◆ **SHORT PROBLEM**
Could you rewrite the data from the line containing "The width and height of the screenshot is (1024, 768)." through the line containing "pos(235,186)", inclusive, swapping "Actions panel" for "Layers panel" and leaving everything else unchanged? Omit the pictures from your answer.

◆ **ENTRIES**
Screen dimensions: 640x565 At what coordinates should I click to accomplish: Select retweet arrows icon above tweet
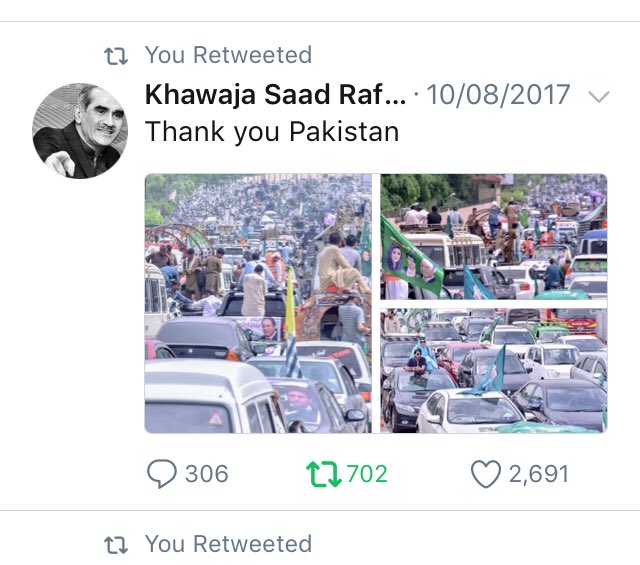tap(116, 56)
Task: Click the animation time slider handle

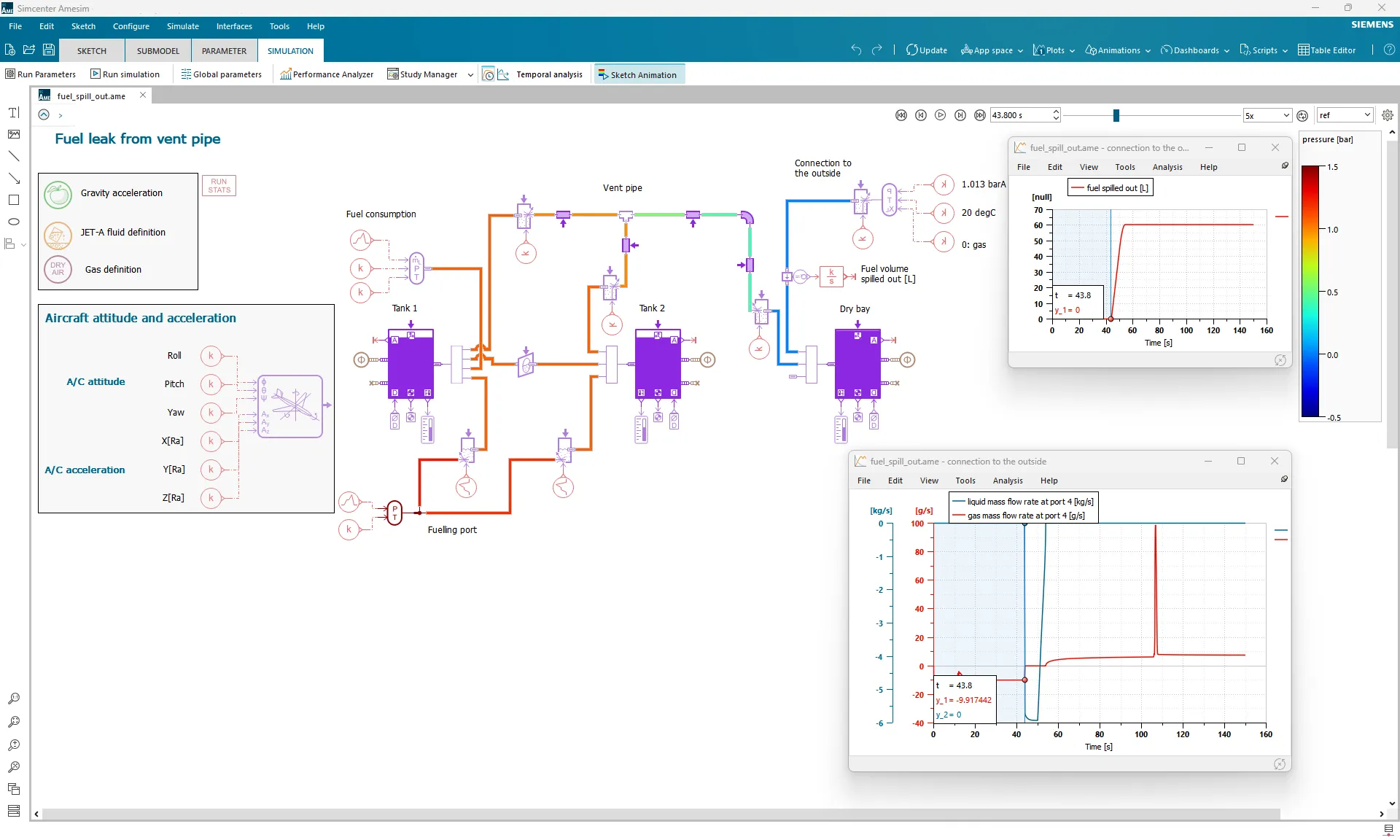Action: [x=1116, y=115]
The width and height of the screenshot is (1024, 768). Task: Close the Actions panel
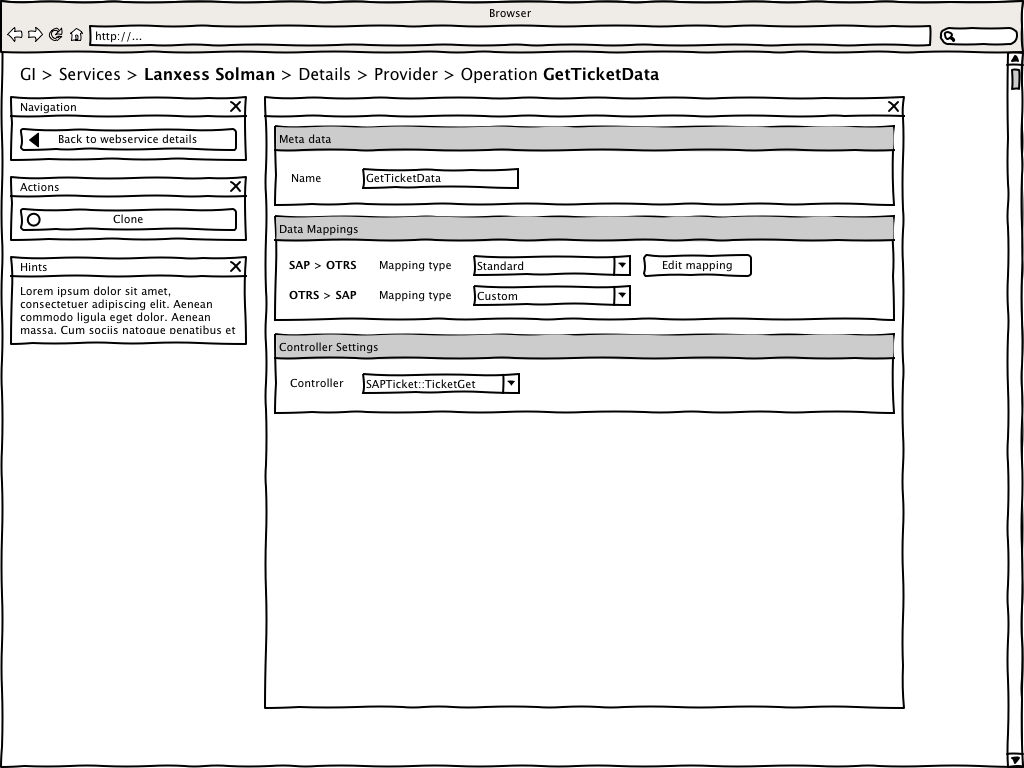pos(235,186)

* * *

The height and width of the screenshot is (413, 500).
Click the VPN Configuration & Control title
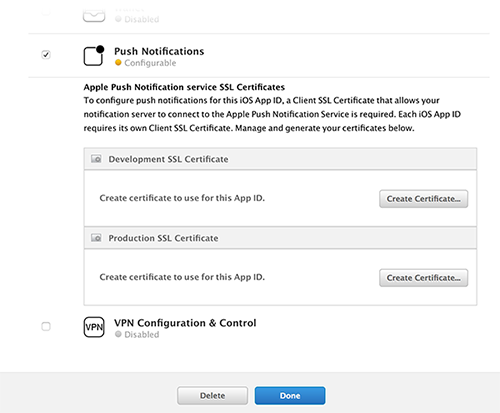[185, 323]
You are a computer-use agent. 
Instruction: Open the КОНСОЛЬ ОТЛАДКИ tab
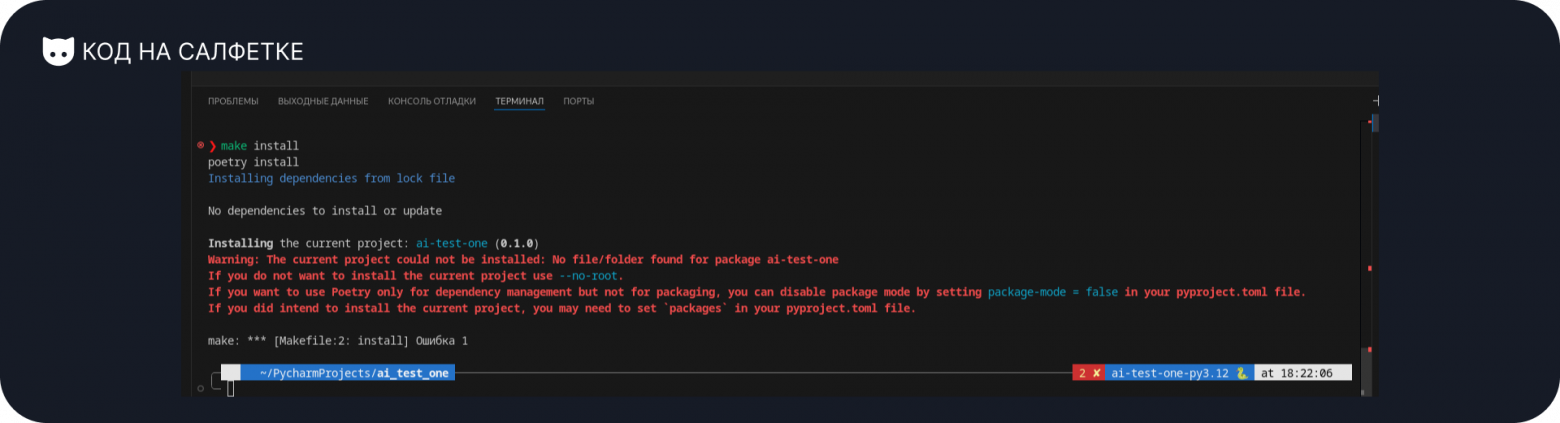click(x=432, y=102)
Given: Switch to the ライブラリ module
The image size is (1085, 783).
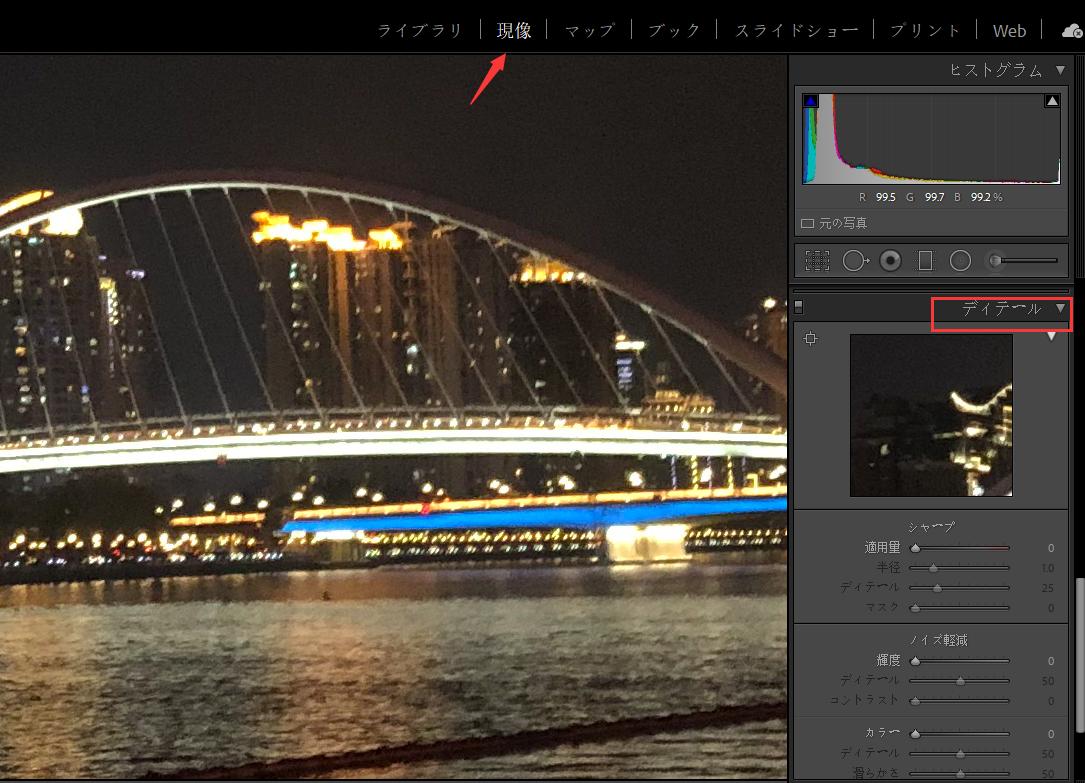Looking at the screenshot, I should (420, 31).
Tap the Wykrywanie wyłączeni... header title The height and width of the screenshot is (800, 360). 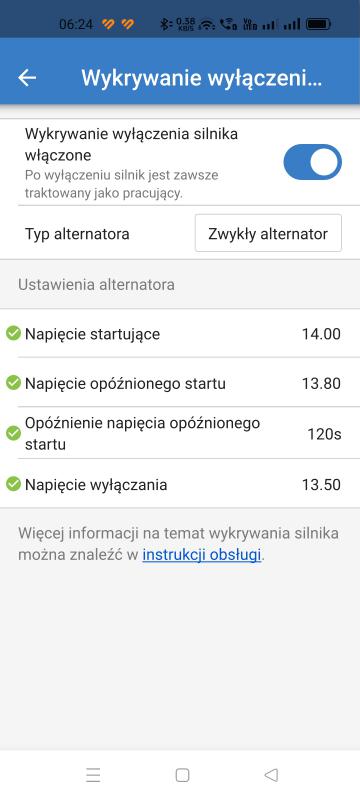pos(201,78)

==

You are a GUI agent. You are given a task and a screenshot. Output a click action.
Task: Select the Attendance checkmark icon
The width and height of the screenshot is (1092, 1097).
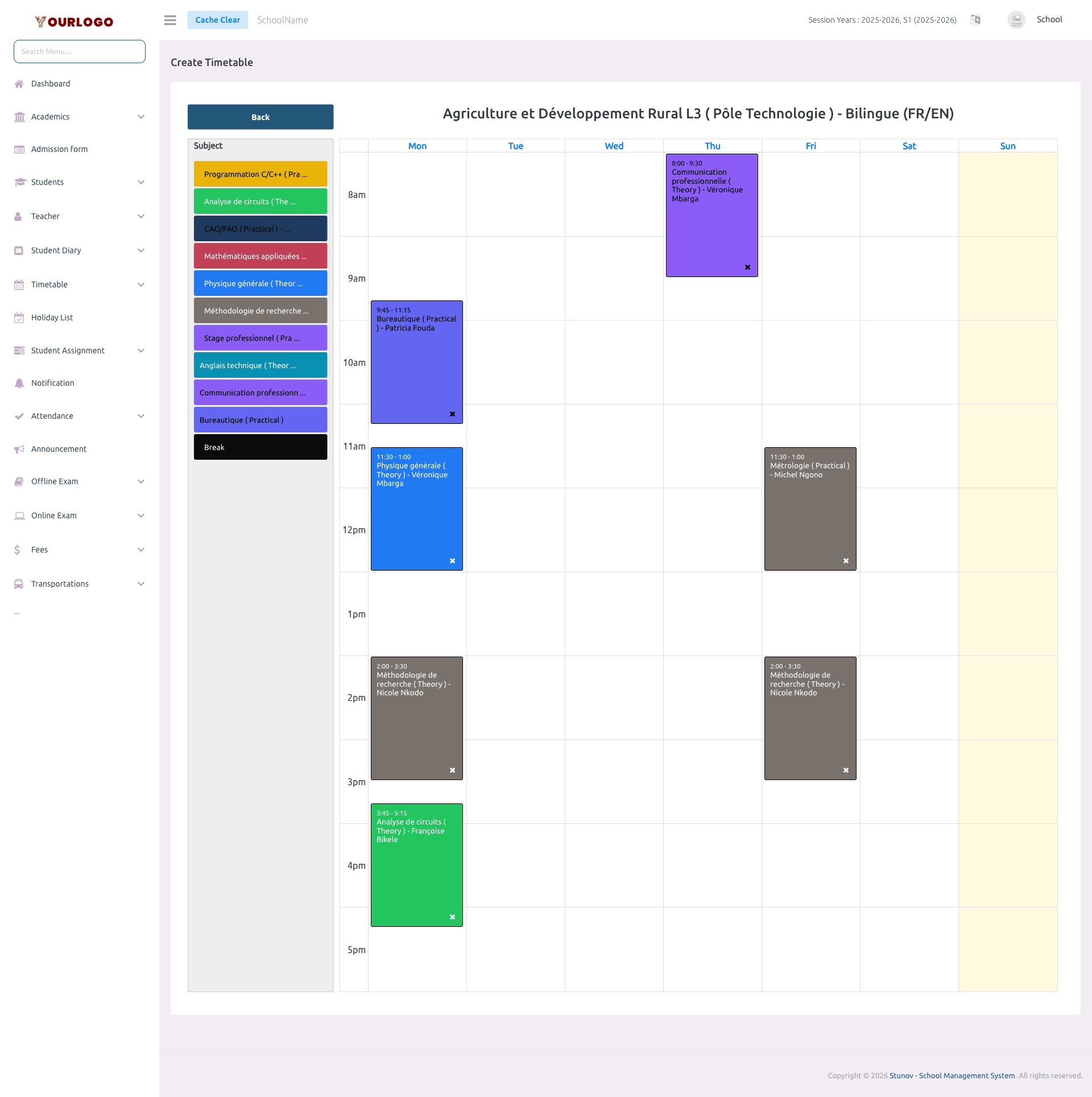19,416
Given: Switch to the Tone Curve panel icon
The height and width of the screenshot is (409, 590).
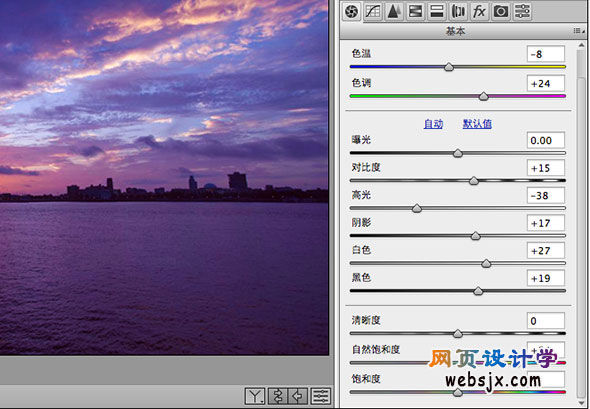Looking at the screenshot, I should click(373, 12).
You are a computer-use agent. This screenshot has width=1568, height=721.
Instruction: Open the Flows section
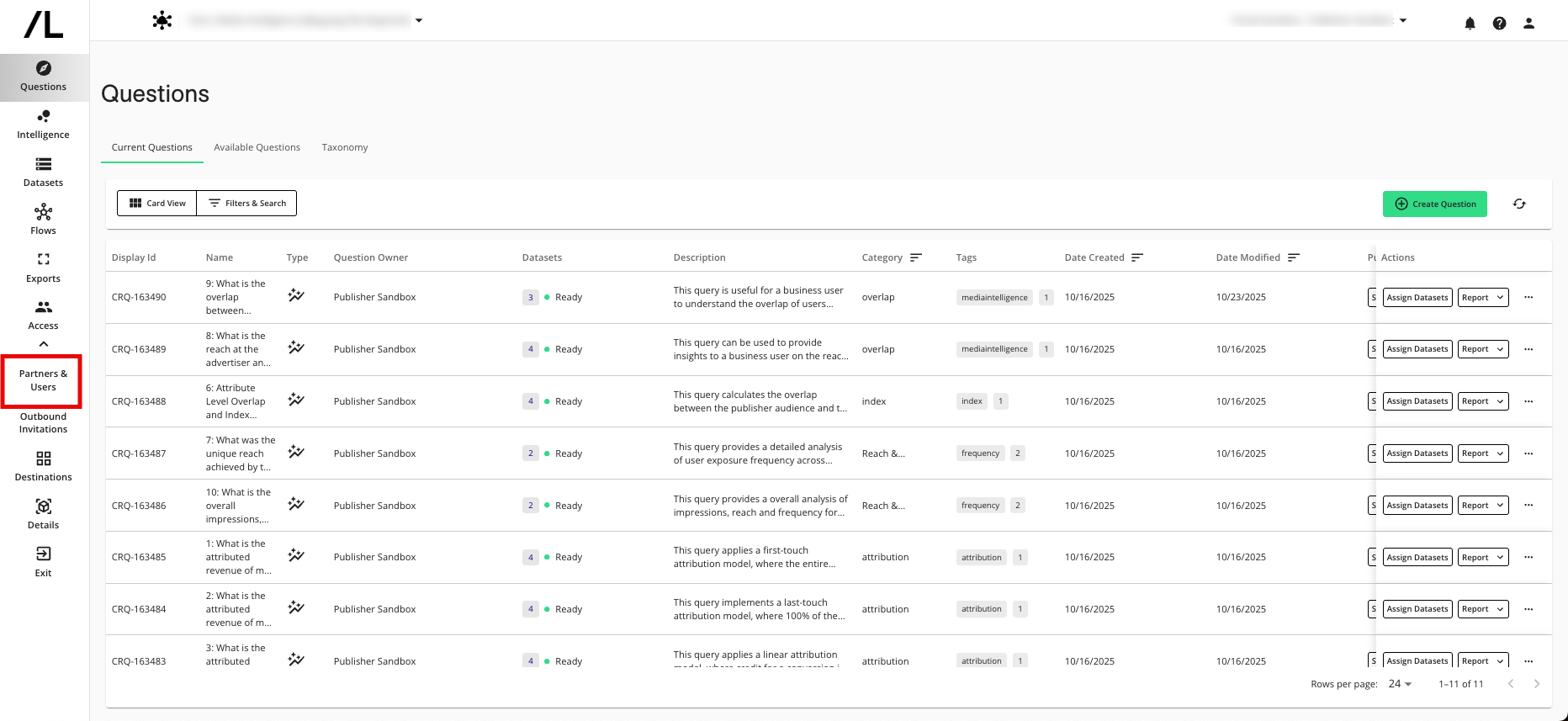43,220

◆ **THE RESULT**
The width and height of the screenshot is (1024, 768). Task: Close the Layers panel
pos(235,186)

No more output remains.